Methods: This study analyzed 19,578 news articles published on Naver, a major Korean portal site, from January 1, 2023, to December 31, 2023. Natural language processing, text mining, network analysis, and word cloud analysis were employed. The search term "am" (Korean for "cancer") was used to identify keywords related to cancer.
Results: In 2023, an average of 1,631 cancer-related articles were published monthly, with a peak of 1,946 in September and a low of 1,371 in February. A total of 132,456 keywords were extracted, with "cure" (2,218 occurrences), "lung cancer" (1,652), and "breast cancer" (1,235) being the most frequent. Term frequency-inverse document frequency analysis ranked "struggle" (1064.172) as the most significant keyword, followed by "lung cancer" (839.988) and "breast cancer" (744.840). Network analysis revealed four distinct clusters focusing on treatment, celebrity-related issues, major cancer types, and cancer-causing factors.

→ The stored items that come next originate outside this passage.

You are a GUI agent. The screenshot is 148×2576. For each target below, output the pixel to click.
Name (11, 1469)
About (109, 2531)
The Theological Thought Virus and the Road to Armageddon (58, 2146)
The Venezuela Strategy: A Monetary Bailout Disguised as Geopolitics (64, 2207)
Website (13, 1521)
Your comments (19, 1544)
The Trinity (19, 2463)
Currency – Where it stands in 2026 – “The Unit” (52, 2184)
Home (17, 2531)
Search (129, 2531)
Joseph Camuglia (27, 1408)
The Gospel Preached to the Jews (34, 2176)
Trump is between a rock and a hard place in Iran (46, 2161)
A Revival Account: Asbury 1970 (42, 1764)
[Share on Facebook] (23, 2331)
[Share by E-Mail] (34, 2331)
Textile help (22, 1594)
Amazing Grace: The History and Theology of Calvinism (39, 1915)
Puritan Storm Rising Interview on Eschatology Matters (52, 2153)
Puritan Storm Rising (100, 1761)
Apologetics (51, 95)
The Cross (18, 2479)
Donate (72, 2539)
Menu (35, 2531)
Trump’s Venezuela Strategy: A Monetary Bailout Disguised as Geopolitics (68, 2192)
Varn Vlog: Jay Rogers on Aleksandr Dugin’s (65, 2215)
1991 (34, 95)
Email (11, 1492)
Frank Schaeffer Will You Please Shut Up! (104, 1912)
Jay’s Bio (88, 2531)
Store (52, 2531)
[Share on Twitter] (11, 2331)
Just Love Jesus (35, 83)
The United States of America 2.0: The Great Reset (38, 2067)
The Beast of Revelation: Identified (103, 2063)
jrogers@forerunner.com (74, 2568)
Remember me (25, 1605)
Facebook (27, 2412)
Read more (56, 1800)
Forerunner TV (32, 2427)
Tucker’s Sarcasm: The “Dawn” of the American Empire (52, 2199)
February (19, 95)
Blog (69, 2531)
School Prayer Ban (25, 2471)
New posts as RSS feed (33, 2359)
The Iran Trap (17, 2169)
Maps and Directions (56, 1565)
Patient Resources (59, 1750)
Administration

Conclusions: The analysis of cancer-related keywords in 2023 indicates that news articles often prioritize gossip over essential information. These findings provide foundational data for future policy directions and strategies to address misinformation. This study underscores the importance of understanding the nature of cancer-related information consumed by the public and offers insights to guide official policies and healthcare practices.